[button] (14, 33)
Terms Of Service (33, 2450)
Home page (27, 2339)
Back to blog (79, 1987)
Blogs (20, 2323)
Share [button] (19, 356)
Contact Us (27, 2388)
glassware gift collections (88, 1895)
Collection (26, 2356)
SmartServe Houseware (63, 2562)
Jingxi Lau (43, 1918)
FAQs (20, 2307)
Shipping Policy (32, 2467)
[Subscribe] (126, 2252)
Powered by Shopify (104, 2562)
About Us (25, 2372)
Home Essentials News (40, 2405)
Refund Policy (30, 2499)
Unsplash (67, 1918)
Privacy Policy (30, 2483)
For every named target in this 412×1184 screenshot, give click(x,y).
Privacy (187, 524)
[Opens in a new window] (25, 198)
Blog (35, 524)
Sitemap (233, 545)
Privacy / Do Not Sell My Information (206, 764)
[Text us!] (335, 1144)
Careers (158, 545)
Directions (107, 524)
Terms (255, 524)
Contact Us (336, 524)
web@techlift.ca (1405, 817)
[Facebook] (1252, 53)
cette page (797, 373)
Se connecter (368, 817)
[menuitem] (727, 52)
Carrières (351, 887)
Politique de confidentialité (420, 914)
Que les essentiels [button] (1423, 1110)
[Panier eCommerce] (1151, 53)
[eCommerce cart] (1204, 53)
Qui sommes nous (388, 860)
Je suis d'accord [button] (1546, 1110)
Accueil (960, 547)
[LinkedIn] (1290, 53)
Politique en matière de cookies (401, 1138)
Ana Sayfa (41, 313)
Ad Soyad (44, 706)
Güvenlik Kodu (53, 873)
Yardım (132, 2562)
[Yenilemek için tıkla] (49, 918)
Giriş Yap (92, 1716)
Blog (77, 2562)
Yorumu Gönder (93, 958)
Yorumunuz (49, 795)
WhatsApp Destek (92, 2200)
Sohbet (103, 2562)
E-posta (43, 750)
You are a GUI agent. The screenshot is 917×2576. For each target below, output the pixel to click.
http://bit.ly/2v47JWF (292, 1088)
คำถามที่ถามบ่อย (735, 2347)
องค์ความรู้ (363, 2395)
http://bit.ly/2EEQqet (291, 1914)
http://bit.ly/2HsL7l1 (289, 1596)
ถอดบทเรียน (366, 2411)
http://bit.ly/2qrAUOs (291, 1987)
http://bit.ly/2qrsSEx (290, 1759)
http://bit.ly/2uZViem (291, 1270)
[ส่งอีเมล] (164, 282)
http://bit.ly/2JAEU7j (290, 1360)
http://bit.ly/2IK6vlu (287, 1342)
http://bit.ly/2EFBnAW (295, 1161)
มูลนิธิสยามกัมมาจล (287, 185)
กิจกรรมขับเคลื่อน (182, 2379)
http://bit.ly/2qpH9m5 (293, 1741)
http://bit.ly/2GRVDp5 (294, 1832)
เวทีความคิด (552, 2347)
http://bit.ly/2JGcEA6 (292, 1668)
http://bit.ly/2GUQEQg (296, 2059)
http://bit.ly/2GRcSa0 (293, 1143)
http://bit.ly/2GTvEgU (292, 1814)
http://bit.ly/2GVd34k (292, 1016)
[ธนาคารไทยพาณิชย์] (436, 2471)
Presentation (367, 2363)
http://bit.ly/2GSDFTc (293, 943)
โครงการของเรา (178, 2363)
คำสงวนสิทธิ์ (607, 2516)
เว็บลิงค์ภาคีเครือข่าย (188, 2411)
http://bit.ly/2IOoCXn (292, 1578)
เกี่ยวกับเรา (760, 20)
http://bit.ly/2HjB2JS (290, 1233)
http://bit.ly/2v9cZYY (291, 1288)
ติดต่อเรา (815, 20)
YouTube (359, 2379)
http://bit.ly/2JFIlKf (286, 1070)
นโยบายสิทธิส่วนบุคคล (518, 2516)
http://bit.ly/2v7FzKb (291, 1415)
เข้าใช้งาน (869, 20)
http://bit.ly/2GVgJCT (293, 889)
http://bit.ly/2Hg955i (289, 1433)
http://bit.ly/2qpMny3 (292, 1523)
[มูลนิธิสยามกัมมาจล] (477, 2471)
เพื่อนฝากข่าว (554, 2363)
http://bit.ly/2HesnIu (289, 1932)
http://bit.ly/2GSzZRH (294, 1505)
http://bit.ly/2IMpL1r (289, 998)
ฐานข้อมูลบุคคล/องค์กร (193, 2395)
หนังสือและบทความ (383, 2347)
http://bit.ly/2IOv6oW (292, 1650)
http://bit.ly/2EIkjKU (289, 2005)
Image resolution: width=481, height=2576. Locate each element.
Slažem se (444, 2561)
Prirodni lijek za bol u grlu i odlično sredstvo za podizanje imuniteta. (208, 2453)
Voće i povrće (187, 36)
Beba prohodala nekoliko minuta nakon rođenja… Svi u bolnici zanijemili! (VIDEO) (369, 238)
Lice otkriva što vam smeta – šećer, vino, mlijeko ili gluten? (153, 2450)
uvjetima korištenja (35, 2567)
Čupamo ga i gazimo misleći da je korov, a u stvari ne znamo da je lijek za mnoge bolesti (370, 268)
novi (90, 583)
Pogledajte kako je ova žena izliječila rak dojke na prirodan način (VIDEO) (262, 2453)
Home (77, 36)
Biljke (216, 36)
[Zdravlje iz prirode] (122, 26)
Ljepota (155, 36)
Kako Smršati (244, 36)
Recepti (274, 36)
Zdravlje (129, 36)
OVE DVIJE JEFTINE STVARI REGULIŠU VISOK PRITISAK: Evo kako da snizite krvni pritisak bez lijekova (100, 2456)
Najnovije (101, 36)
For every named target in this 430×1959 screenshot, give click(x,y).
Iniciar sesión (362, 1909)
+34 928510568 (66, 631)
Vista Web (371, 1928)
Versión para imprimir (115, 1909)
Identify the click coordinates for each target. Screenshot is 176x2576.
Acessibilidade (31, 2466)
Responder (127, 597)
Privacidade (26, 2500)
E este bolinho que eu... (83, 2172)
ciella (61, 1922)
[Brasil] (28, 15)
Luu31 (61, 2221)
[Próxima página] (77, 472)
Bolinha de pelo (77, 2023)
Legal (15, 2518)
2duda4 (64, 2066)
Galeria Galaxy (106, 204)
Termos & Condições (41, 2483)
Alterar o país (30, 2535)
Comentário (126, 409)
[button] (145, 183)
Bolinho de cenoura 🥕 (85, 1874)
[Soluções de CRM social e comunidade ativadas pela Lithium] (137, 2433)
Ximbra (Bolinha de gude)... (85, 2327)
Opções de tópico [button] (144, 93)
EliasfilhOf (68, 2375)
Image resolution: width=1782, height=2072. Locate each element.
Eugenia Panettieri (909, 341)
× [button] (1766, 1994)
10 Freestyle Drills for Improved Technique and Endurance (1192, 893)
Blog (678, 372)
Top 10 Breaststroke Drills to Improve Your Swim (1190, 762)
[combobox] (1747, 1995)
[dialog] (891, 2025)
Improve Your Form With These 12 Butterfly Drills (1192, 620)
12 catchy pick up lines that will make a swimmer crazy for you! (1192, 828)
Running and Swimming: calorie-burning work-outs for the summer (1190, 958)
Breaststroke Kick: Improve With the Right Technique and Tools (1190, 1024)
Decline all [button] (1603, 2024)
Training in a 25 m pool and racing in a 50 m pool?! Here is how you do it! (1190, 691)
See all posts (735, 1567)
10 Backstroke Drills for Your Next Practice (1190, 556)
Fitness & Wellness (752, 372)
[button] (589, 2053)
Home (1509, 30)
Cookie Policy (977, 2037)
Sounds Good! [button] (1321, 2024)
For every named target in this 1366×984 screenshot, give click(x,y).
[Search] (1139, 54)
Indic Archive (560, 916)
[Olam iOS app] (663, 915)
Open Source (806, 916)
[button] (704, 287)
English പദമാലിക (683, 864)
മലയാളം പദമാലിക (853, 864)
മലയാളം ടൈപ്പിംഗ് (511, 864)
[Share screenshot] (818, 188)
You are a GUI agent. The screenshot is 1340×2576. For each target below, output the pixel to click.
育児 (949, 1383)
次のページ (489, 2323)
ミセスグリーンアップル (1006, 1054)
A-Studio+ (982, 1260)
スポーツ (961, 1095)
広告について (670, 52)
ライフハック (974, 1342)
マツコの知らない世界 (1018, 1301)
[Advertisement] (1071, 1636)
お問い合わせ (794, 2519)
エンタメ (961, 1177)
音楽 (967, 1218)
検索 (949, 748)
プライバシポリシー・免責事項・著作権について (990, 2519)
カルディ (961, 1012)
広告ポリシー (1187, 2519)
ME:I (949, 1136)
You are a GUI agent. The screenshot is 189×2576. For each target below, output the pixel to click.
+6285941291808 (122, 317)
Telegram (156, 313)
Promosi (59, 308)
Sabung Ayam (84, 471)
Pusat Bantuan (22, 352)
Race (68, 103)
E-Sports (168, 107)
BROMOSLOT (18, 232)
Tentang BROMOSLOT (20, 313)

**Directions for this task:**
Filter the listing by the string "agent"; copy each matching line.

**Response box:**
You are a GUI agent. The screenshot is 917×2576. For each target below, output the pixel to click.
You are a GUI agent. The screenshot is 1340×2576. For each target below, output the pixel to click.
You are a GUI agent. The screenshot is 189×2576. For each target below, output the pixel to click.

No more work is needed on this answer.